Remnants of a Separation is a unique attempt to revisit the Partition through objects that refugees carried with them across the border. These belongings absorbed the memory of a time and place, remaining latent and undisturbed for generations. They now speak of their owner's pasts as they emerge as testaments to the struggle, sacrifice, pain and belonging at an unparalleled moment in history. A string of pearls gifted by a maharaja, carried from Dalhousie to Lahore, reveals the grandeur of a life that once was. A notebook of poems, brought from Lahore to Kalyan, shows one woman's determination to pursue the written word despite the turmoil around her. A refugee certificate created in Calcutta evokes in a daughter the feelings of displacement her father had experienced upon leaving Mymensingh zila, now in Bangladesh. Written as a crossover between history and anthropology, Remnants of a Separation is the product of years of passionate research. It is an alternative history of the Partition - the first and only one told through material memory that makes the event tangible even seven decades later.

4. Big Magic: Creative Living Beyond Fear by Elizabeth Gilbert 

Readers of all ages and walks of life have drawn inspiration from Elizabeth Gilbert’s books for years. Now, this beloved author shares her wisdom and unique understanding of creativity, shattering the perceptions of mystery and suffering that surround the process – and showing us all just how easy it can be.
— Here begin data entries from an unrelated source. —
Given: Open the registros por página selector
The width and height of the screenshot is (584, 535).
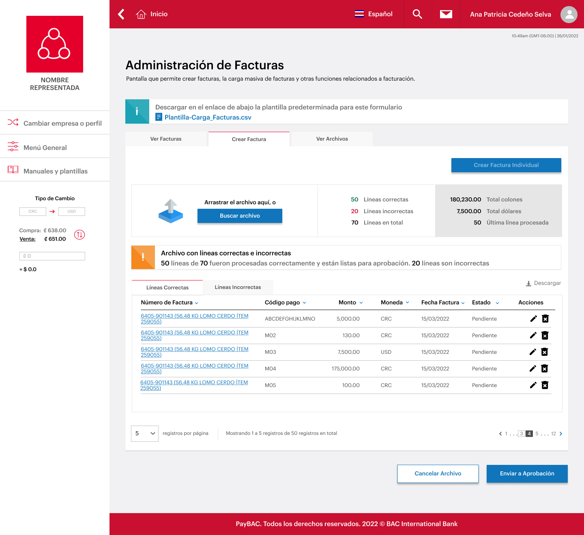Looking at the screenshot, I should [144, 433].
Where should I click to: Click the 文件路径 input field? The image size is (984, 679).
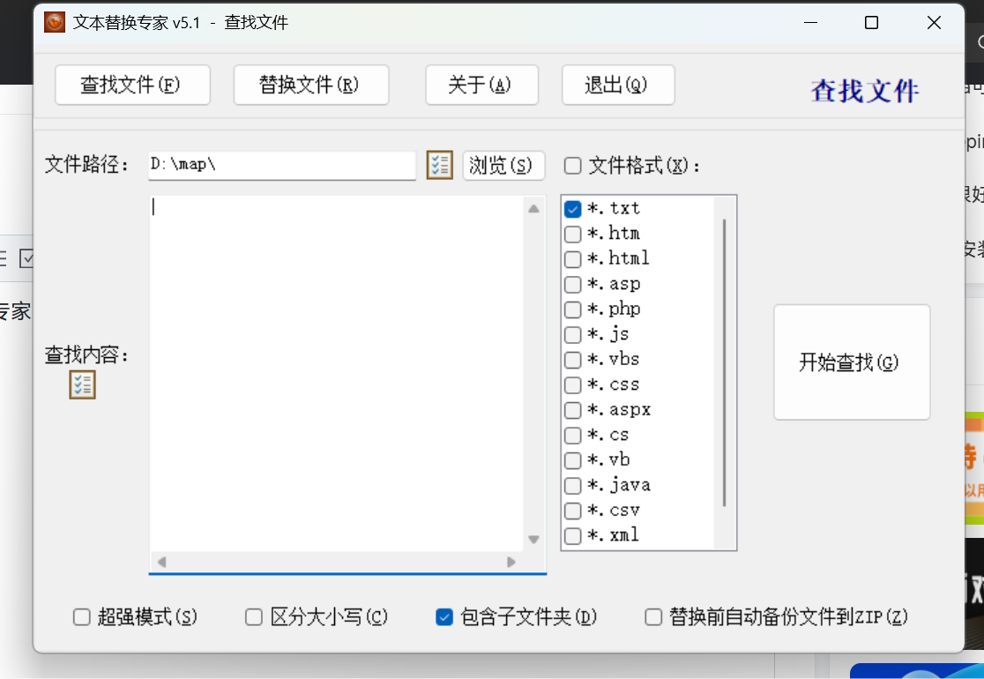coord(282,165)
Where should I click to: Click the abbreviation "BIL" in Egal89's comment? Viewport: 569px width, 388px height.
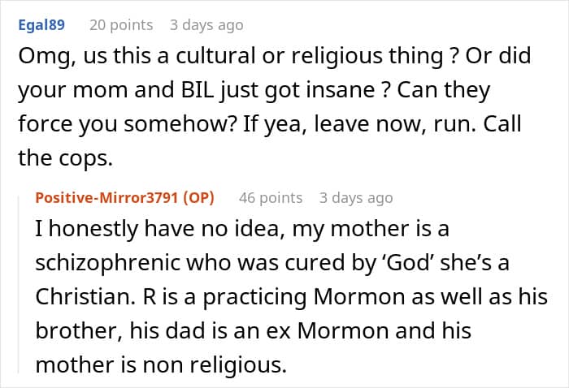198,90

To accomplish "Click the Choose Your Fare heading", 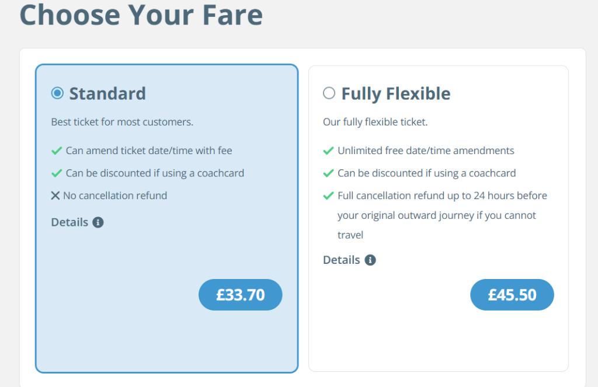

By sharing stories from her own life, as well as those from her friends and the people that have inspired her, Elizabeth Gilbert challenges us to embrace our curiosity, tackle what we most love and face down what we most fear. Whether you long to write a book, create art, cope with challenges at work, embark on a long-held dream or simply to make your everyday life more vivid and rewarding, Big Magic will take you on a journey of exploration filled with wonder and unexpected joys.

The moment I had read about this book I knew I had to read this one. It had so many of my loves wrapped inside one. Letters, written by some of my favourite people, to their daughters ( how I love them!!) – me being a daughter this book spoke to me at a level where perhaps only a daughter could have connected.

I fell in love with this book to put it simply. Each and every letter seemed to hold the secret to life in a very profound manner. We have seen these people as successful entrepreneurs in their own fields talking about the development and growth for our country. But seeing them as parents doting on their children was an overwhelming experience. For at the end of the day however successful we become family is what defines us in the most perfect manner.

If I had to gift you a book, believe me it had to be something out of these 5 any time! Do you any reads which are you go-to books when it comes to gifting and recommending?